Items listed in a dataset:

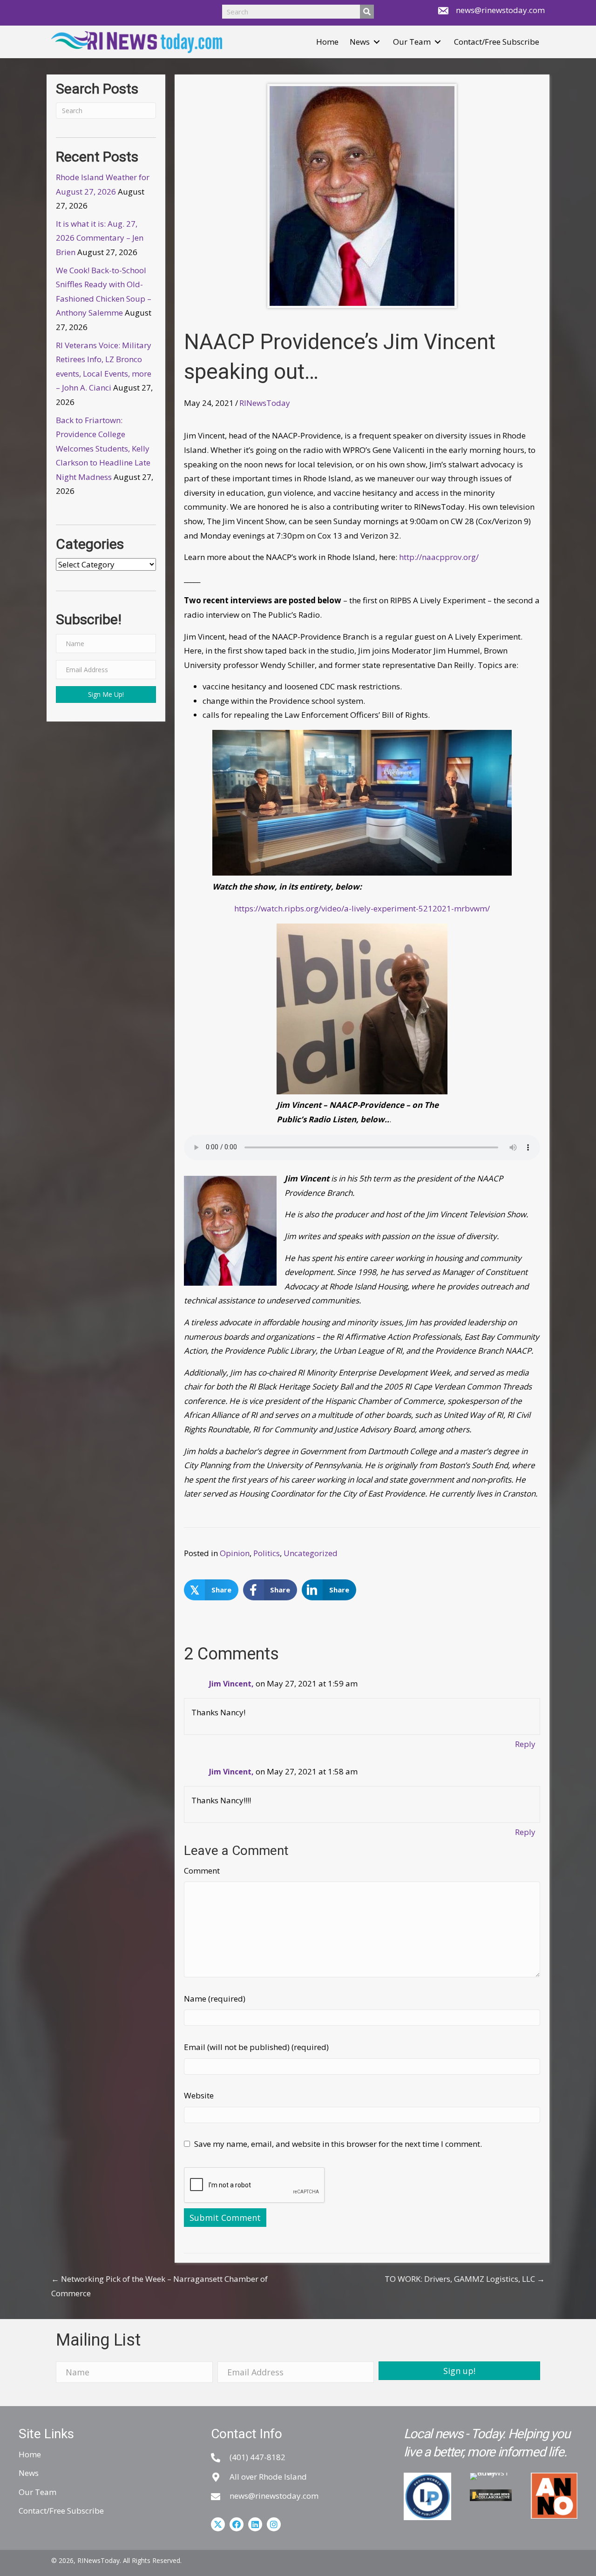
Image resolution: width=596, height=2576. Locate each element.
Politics (266, 1553)
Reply (525, 1744)
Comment (202, 1870)
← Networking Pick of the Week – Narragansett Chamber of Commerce (159, 2286)
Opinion (235, 1553)
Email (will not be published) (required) (256, 2047)
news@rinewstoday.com (500, 10)
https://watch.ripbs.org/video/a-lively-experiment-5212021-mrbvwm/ (362, 908)
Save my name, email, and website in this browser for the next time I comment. (338, 2143)
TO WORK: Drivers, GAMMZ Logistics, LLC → (465, 2278)
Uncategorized (311, 1553)
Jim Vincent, (231, 1684)
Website (199, 2095)
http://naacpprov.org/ (439, 557)
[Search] (367, 12)
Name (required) (214, 1998)
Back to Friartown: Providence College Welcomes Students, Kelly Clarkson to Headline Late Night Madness (103, 448)
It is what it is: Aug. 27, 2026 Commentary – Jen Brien (99, 237)
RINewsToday (264, 403)
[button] (377, 42)
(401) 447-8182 (257, 2457)
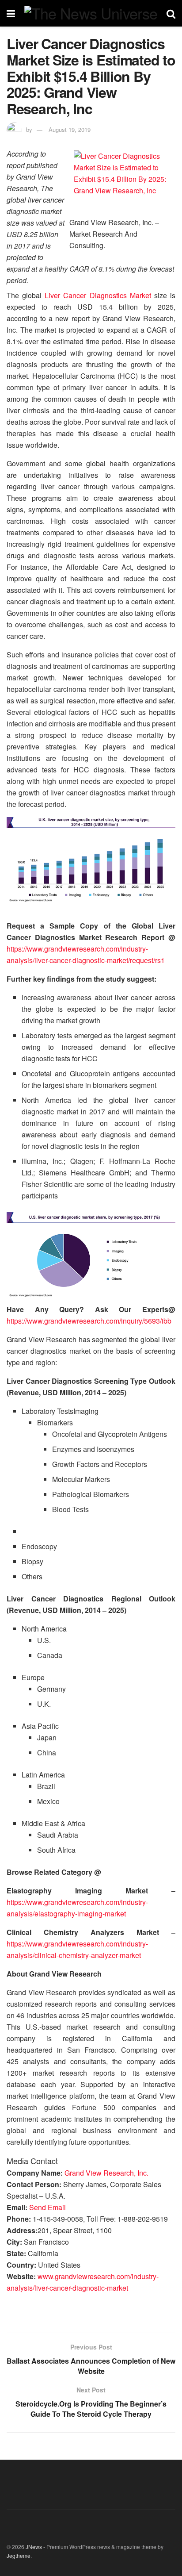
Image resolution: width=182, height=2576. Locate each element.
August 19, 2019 (70, 129)
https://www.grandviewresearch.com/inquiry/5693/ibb (89, 1321)
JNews (34, 2546)
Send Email (47, 2207)
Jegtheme (18, 2555)
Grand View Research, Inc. (106, 2173)
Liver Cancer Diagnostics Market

Task description
Your answer should be the lines from the opening of the records through the line with "Name (required) (214, 1998)", both ends retyped exactly and pictures left out.

Answer section
Image resolution: width=596, height=2576. Locate each element.
Politics (266, 1553)
Reply (525, 1744)
Comment (202, 1870)
← Networking Pick of the Week – Narragansett Chamber of Commerce (159, 2286)
Opinion (235, 1553)
Email (will not be published) (required) (256, 2047)
news@rinewstoday.com (500, 10)
https://watch.ripbs.org/video/a-lively-experiment-5212021-mrbvwm/ (362, 908)
Save my name, email, and website in this browser for the next time I comment. (338, 2143)
TO WORK: Drivers, GAMMZ Logistics, LLC → (465, 2278)
Uncategorized (311, 1553)
Jim Vincent, (231, 1684)
Website (199, 2095)
http://naacpprov.org/ (439, 557)
[Search] (367, 12)
Name (required) (214, 1998)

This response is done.